* Selected passage
Start of Block
Latest posts by Sara Gorman (see all)
- What Do We Really Know About Social Resistance to Vaccines? - Dec. 14, 2013
- The impact of food price spikes - May. 24, 2013
- Now we know why old scizophrenia medicine works on antibiotics-resistant bacteria - May. 20, 2013
- Number of abused U.S. children unchanged since 2008 - May. 15, 2013
In recent years, a welcome increase in attention to specific psychological problems among refugees has led to important new insights. Some of this research interest stems from experience with troops and veterans of the Iraqi and Afghani wars. New research has focused not only on the psychiatric effects of torture and human rights abuses, but also on the mental health consequences of victims’ subsequent forced migration. These consequences include the process of seeking asylum, isolation in a new country, and guilt and concern about leaving one’s native land.1, 2, 6
With a renewed focus on the special psychiatric needs of the refugee community, several essential areas of new research have emerged. The epidemiological research on the effects of torture and forced migration on refugee populations has proven helpful in identifying the burden of chronic mental illness on asylum seekers. But are refugees really getting the mental health care they need? Evidence from the Mental Health Commission of Canada suggests that there is a major gap between need and treatment. The report demonstrates that some of the reasons for this inadequacy are related to lack of awareness of available services and socioeconomic barriers. Yet refugees also frequently cite perceived stigma and discrimination as a major barrier to care. This discrimination may not come directly from mental health providers but may be a perceived effect of a system that ignores their special needs. The system inevitably offers poorer treatment options to persons of different cultural backgrounds, including refugees, who may feel cultural barriers particularly prominently as a result of rapid resettlement.
It is quickly becoming apparent that in order to help refugees access treatment and use it successfully, mental health care modules must be adapted to the cultural diversity of the refugee client population.3, 4 Only approaches that incorporate recognition of such diversity have the potential to overcome the low rate of help-seeking behavior among refugees and the often inadequate quality of mental health care they receive.
The language barrier is an urgent problem. Feeling misunderstood by a health care provider is a major barrier to health-seeking behaviors among refugee populations. It may end up unjustly excluding refugees from obtaining treatment. The language barrier between patient and physician causes complex problems. In the case of refugee mental health care, there is the added complication of cultural differences that inform terms for sadness, depression, anxiety, and even psychosis. Semantic equivalency can be achieved in some cases, but it may require extensive consultation with health care workers in the native country who are familiar with the illnesses and words used to describe them.
End of Block
* Information shown
Start of Block
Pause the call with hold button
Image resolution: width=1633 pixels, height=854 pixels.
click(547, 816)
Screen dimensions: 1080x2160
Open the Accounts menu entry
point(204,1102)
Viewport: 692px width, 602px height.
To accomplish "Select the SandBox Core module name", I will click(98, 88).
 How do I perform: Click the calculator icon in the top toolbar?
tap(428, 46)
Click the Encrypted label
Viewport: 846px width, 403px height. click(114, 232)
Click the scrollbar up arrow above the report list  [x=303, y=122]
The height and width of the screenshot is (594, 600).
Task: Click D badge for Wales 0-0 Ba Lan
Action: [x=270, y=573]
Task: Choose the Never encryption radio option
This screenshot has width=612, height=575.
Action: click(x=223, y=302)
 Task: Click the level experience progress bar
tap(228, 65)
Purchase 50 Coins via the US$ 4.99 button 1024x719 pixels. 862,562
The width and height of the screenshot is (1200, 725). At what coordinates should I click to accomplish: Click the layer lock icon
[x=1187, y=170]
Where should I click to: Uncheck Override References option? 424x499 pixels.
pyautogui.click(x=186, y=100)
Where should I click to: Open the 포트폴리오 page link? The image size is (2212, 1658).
End of Block
Reproduce part of the refugee mental health article above word for word. Begin at the words "The language barrier is" and stop after "to describe them.".

* Result of the exercise
The language barrier is an urgent problem. Feeling misunderstood by a health care provider is a major barrier to health-seeking behaviors among refugee populations. It may end up unjustly excluding refugees from obtaining treatment. The language barrier between patient and physician causes complex problems. In the case of refugee mental health care, there is the added complication of cultural differences that inform terms for sadness, depression, anxiety, and even psychosis. Semantic equivalency can be achieved in some cases, but it may require extensive consultation with health care workers in the native country who are familiar with the illnesses and words used to describe them.